我们可以在项目中使用这个自定义层,通过用如下的方式导入它:

from attention_decoder import AttentionDecoder

该层实现了Bahdanau等人在他们的“Neural Machine Translation by Jointly Learning to Align and Translate.”论文中所描述的注意力机制。
这段代码在文章中解释得很好,并且与LSTM和注意力方程式都有关联。
这种实现的一个限制是,它必须输出与输入序列长度相同的序列,而这是编码器-解码器体系结构设计要克服的特定限制。(确实是这样,如果输入和输出序列长度不一样,可以采用补0措施,将短的序列补为和长的一样的;或者在得到这层输出之后,再通过一层GRU改变序列长度)
重要的是,该层不但避免了第二个LSTM层作为解码器的代码重复,还在这个编码器-解码器模型中通过不加注意机制的Dense层得到SoftMax后的输出。

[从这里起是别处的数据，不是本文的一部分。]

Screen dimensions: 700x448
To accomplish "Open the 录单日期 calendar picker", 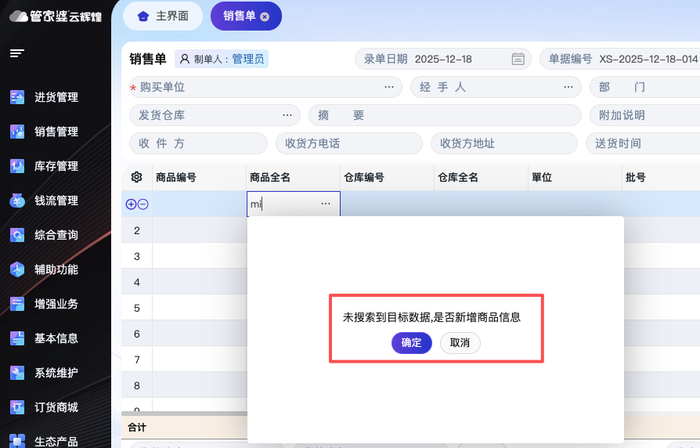I will point(517,59).
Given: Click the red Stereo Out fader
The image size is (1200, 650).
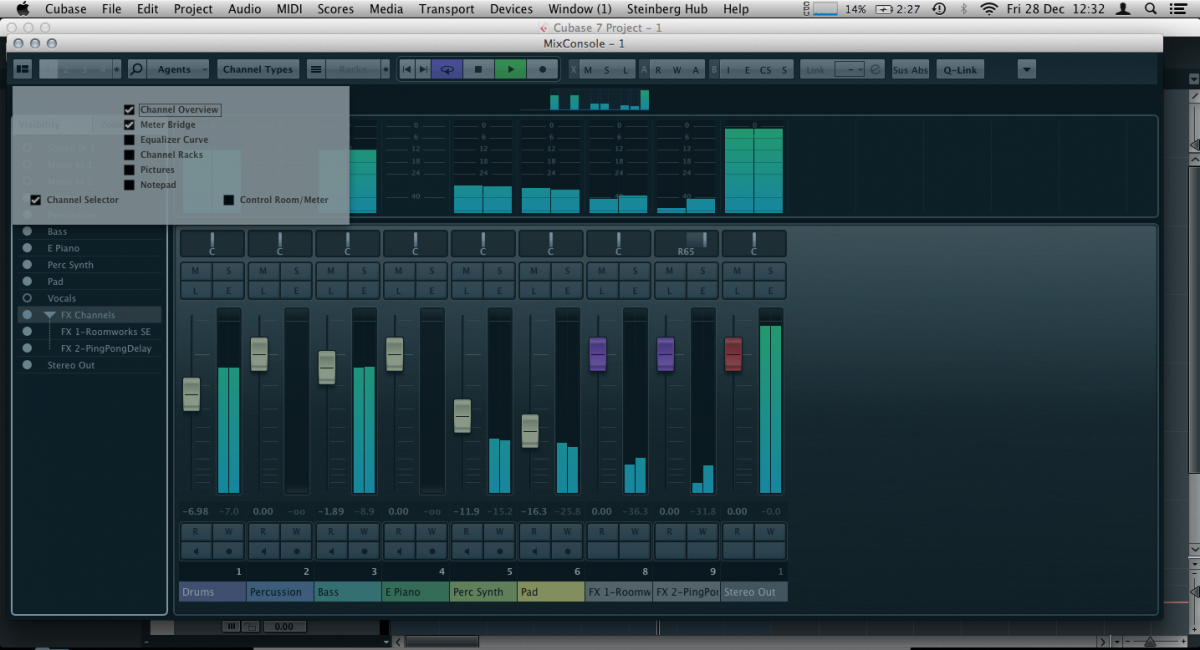Looking at the screenshot, I should pos(733,354).
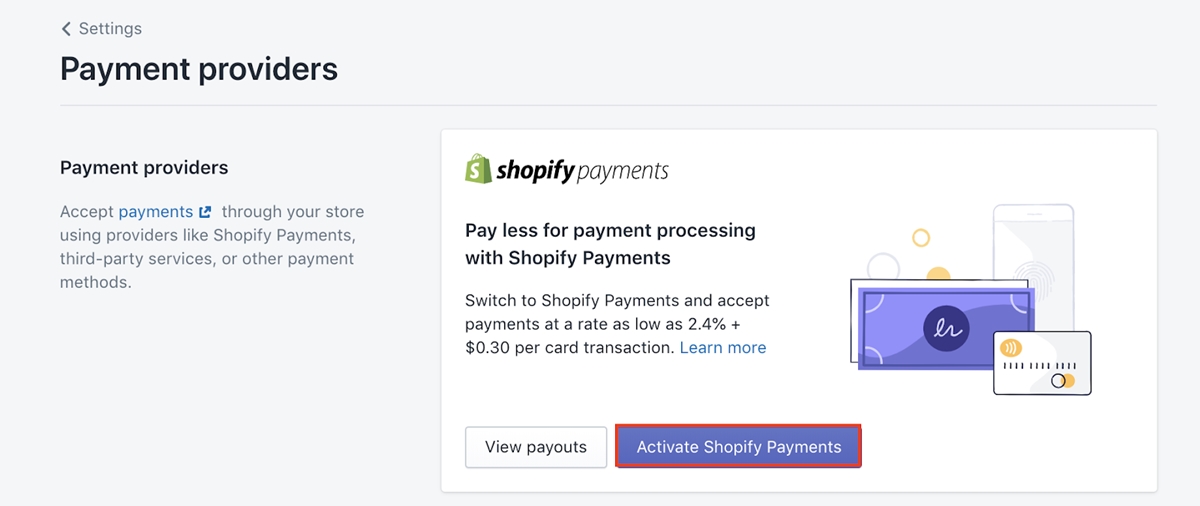The width and height of the screenshot is (1200, 506).
Task: Click the View payouts button
Action: [536, 447]
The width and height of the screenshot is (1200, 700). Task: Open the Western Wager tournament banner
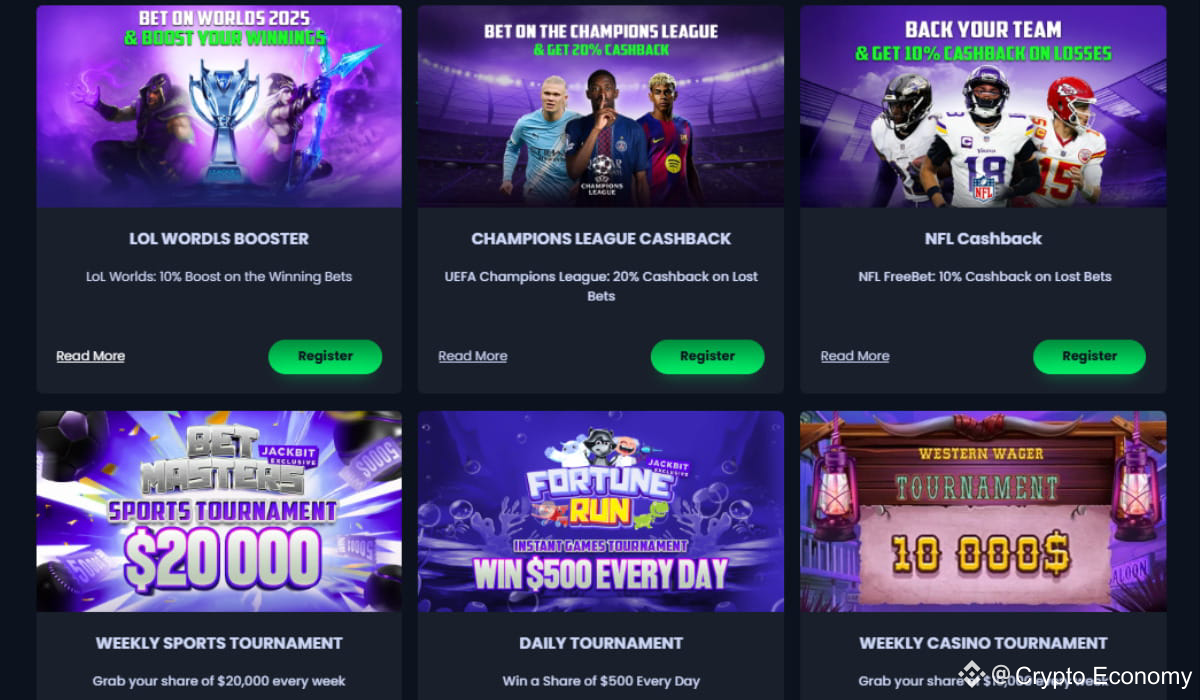[983, 511]
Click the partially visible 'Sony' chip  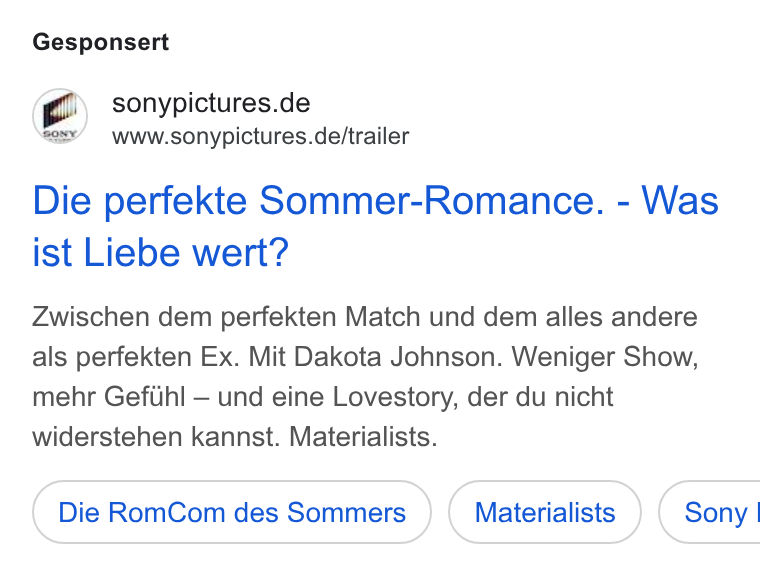pos(710,512)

这大大简化了模型的代码。
需要注意的是,自定义层是建立在Keras中的循环层(继承了Recurrent)之上的,在编写时,它被标记为遗留代码,并且可能会在某个时刻从项目中删除。


带有注意力机制的编码器-解码器(Encoder-Decoder With Attention)

既然我们已经有了可以使用的注意力实现,那么我们就可以为我们设计的序列预测问题开发一个有注意力的编码器-解码器模型。
下面定义了具有注意层的模型。我们可以看到,该层能处理编码器-解码器模型本身的一些机制,使得定义模型更简单。

# define model
model = Sequential()
model.add(LSTM(150, input_shape=(n_timesteps_in, n_features), return_sequences=True))
model.add(AttentionDecoder(150, n_features))
model.compile(loss='categorical_crossentropy', optimizer='adam', metrics=['acc'])

就是这样。其余的例子是相同的。
下面列出了完整的示例。

from random import randint
from numpy import array
from numpy import argmax
from numpy import array_equal
from keras.models import Sequential
from keras.layers import LSTM
from attention_decoder import AttentionDecoder

# generate a sequence of random integers
def generate_sequence(length, n_unique):
	return [randint(0, n_unique-1) for _ in range(length)]

# one hot encode sequence
def one_hot_encode(sequence, n_unique):
	encoding = list()
	for value in sequence:
		vector = [0 for _ in range(n_unique)]
		vector[value] = 1
		encoding.append(vector)
	return array(encoding)

# decode a one hot encoded string
def one_hot_decode(encoded_seq):
	return [argmax(vector) for vector in encoded_seq]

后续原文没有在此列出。